Task to carry out
Reproduce the part of the sales tax ruling that starts at "8. In view of" and ends at "is also untenable.", word for word.
## START Quoted passage
7. Indeed we are conscious of tire pronouncement of the Honourable Supreme Court in M.Y. Electronics Industries v. Government of Pakistan (1998 SCMR 1404), where their Lordships drew a distinction to the effect that whereas the withdrawal of exemption would also affect concluded contracts in view of section 31-A of the Customs Act, but the doctrine of Promissory Estoppel would operate upon exemption from payment of sales tax. It seems that pursuant to the aforesaid judgment the legislature clarified the legal position by inserting the words "including section 31-A before the word Customs Act" in section 6(1) of the Sales Tax Act through the Finance Act, 1998 and 5 subsequently incorporated section 6(1-A) stipulating that the aforesaid incorporation shall always be deemed to have been made and no person could claim any exemption, adjustment or refund in the absence of such provision or as a consequence of any judgment of a Court or authority or grounds of promissory estoppel.
8. In view of the above legal position it appears that the provision of section 31-A of the Customs Act, the incorporated section 6 of the Sales Tax Act for the purpose of payability of the tax are equally applicable to sales tax except to the extent that past and closed transactions could to be reopened. The petitioner could not even claim the benefit of the exemption on the yardstick of `past and closed transaction laid down by the Supreme Court in Molasses Trading Company v. Federation of Pakistan (1993 SCMR 1905) inasmuch as there is nothing to show that bills of entry, (the date of filing whereof, determines the liability rate of tax payable under sections (5 and 6) were filed prior to the withdrawal of certain exemption vide notification, dated 12-9-1992. The petitioner's contention with respect to the sales tax therefore, is also untenable.
9. As regards the plea that the imported goods in fact belonged to the respondent No.5 the petitioners were acting merely as their agents, we regret there is nothing on record to support this contention. The documents placed on record only show Toyota Ravi Motors stated to be the authorized dealers of the petitioner had entered into contract for sale 250 vehicles at an agreed price required to be supplied upto a particular date. In fulfillment of such contractual obligation the petitioner imported some vehicles from Japan against an import licence issued to them. The vehicles were apparently cleared through bill of entry filed by the petitioners in their own name. As such there is nothing to show that the petitioners were acting as agents of the respondent No.5 and section 3(3)(b) of the Sales Tax Act, mandates that the persons importing the goods shall be liable to pay Sales Tax irrespective of who the eventual consumer/beneficiary is.
## END Quoted passage
## START Data shown
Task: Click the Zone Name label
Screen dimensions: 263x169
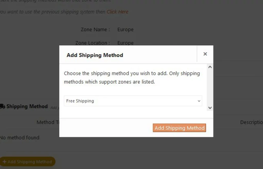Action: (x=95, y=30)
## END Data shown
Output below
8. In view of the above legal position it appears that the provision of section 31-A of the Customs Act, the incorporated section 6 of the Sales Tax Act for the purpose of payability of the tax are equally applicable to sales tax except to the extent that past and closed transactions could to be reopened. The petitioner could not even claim the benefit of the exemption on the yardstick of `past and closed transaction laid down by the Supreme Court in Molasses Trading Company v. Federation of Pakistan (1993 SCMR 1905) inasmuch as there is nothing to show that bills of entry, (the date of filing whereof, determines the liability rate of tax payable under sections (5 and 6) were filed prior to the withdrawal of certain exemption vide notification, dated 12-9-1992. The petitioner's contention with respect to the sales tax therefore, is also untenable.